▶ _Work instructions_
Copy out exactly the lines from the one containing "This screenshot has width=397, height=254." to the last line of the records below, both included, and leave out any pictures.
BEGIN Dataset records
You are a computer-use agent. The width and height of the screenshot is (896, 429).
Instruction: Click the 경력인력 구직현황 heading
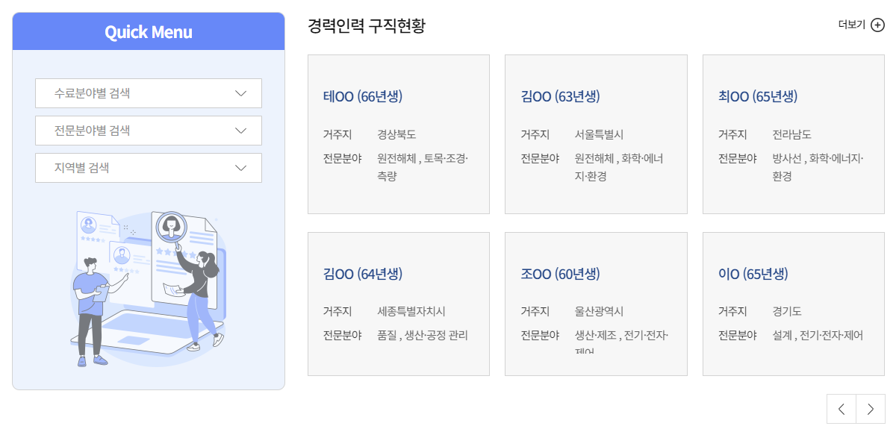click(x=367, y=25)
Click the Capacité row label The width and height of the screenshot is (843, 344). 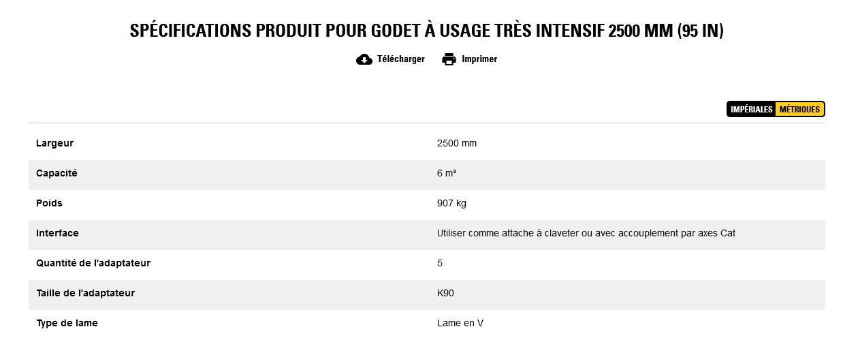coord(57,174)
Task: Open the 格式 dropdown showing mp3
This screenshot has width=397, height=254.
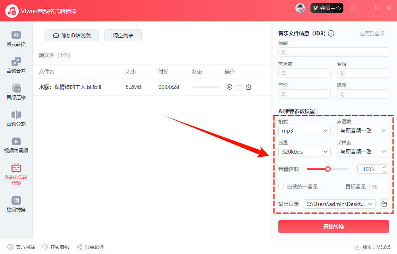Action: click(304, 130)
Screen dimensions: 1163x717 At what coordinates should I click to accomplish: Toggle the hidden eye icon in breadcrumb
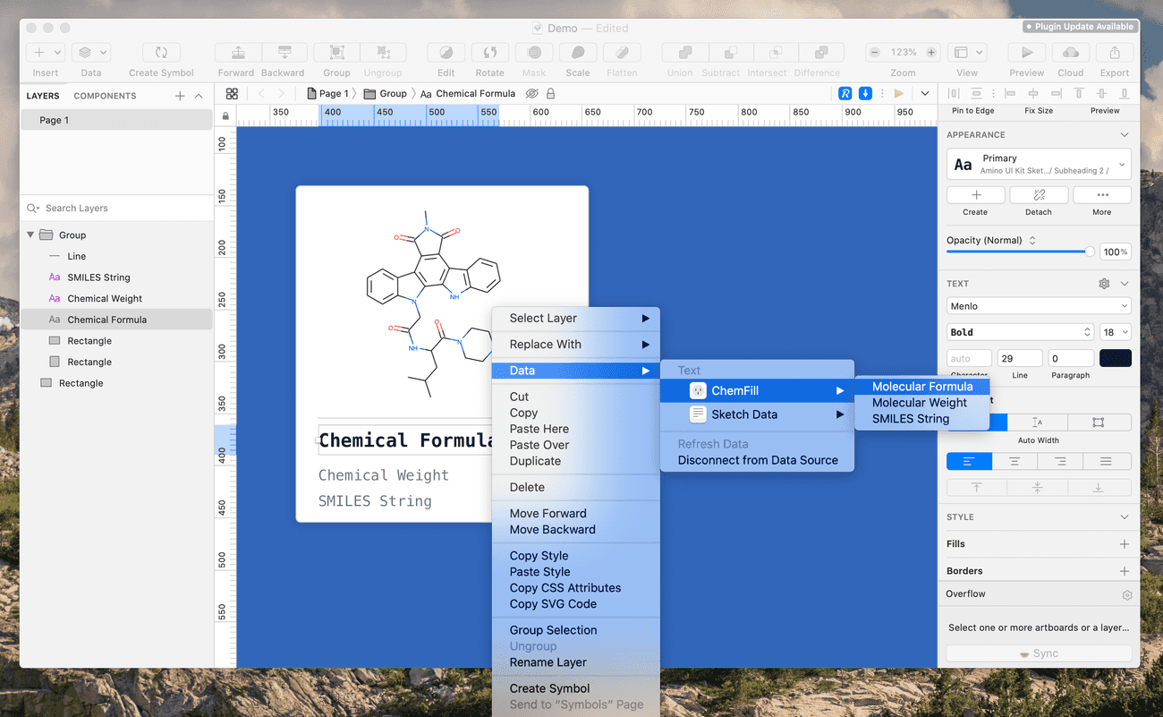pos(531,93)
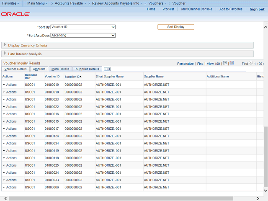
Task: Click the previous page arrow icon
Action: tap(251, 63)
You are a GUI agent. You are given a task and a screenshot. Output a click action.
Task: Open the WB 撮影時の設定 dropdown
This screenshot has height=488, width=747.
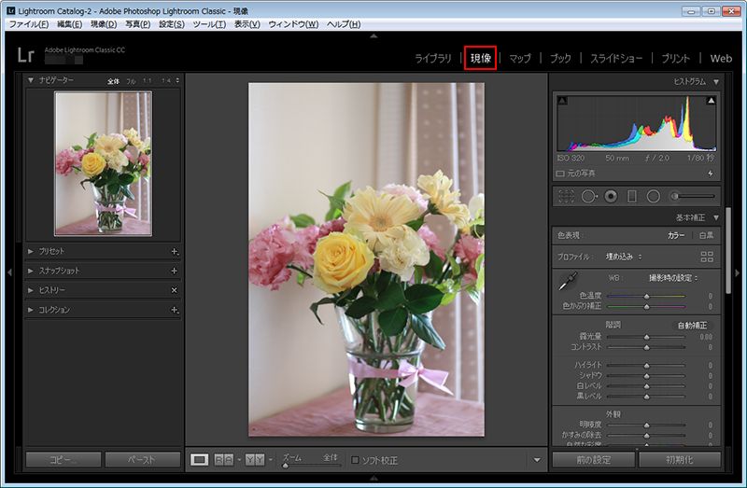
END Dataset records
▶ _Exercise result_
This screenshot has width=397, height=254.
Action: click(304, 130)
Screen dimensions: 1163x717 At what coordinates should I click to accomplish: Toggle the hidden eye icon in breadcrumb
pos(531,93)
Task: Click the previous page arrow icon
Action: tap(251, 63)
You are a GUI agent. You are given a task and a screenshot. Output a click action.
Task: Open the WB 撮影時の設定 dropdown
This screenshot has height=488, width=747.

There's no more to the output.